Materials (Basel). 2026 Apr 10;19(8):1525. doi: 10.3390/ma19081525.
ABSTRACT
Wearable data gloves often suffer from electromagnetic interference, insufficient substrate stability, and limited capability for multi-degree-of-freedom motion measurement. To address these limitations, a flexible glove incorporating a hybrid POF-FBG sensing scheme was designed and fabricated. Plastic optical fibers (POFs) were side-polished and patterned with long-period gratings to improve sensitivity to wrist flexion-extension and abduction-adduction. Then fiber Bragg gratings (FBGs) were embedded in a polydimethylsiloxane substrate and encapsulated using thermoplastic polyurethane fixtures to reduce the influence of skin stretching and improve measurement accuracy of finger-joint angle. Moreover, a thermoplastic polyurethane skeleton with an adaptive sliding-rail structure was 3D printed to maintain the stability of the sensor placement at the joints.
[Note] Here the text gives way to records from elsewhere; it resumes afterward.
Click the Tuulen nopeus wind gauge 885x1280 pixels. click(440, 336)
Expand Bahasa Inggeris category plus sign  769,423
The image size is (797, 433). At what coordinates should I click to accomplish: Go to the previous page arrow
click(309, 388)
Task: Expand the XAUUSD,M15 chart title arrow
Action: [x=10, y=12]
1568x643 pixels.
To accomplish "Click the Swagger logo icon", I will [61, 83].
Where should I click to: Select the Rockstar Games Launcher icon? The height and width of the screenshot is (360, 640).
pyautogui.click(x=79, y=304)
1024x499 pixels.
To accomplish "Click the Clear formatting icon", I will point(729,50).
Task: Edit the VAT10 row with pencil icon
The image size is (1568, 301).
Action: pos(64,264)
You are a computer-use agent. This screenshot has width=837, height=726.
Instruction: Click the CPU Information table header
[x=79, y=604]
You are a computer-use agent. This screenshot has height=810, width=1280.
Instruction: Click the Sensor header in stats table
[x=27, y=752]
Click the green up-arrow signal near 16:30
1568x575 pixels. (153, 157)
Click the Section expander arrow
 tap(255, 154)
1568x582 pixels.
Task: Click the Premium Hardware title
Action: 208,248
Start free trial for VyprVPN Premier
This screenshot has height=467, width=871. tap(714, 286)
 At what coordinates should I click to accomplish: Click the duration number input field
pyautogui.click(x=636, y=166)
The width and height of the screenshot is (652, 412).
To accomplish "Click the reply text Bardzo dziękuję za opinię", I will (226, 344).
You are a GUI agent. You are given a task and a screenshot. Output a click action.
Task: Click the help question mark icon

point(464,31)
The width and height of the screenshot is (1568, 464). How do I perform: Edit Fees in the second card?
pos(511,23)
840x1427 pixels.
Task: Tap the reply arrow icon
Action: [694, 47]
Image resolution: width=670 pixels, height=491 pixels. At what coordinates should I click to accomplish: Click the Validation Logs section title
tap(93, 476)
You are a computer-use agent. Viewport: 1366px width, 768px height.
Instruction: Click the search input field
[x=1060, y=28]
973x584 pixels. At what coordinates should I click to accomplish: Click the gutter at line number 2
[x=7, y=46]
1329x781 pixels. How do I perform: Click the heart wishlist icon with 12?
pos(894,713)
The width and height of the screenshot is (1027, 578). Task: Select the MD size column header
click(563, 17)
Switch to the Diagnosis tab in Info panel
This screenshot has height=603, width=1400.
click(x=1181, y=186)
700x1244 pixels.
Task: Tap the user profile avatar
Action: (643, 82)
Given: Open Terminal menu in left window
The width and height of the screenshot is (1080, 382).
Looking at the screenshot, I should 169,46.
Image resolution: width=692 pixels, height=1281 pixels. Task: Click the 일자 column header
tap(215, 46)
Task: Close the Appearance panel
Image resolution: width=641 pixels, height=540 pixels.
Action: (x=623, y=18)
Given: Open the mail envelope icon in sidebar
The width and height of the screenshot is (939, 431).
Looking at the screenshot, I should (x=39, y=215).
Experimental results demonstrated the mean absolute errors of 4.06°, 1.38° and 1.70° for wrist flexion-extension, abduction-adduction and finger-joint bending, respectively, along with excellent gesture classification using a support vector machine algorithm, which indicates great potential in virtual reality interaction and hand rehabilitation applications.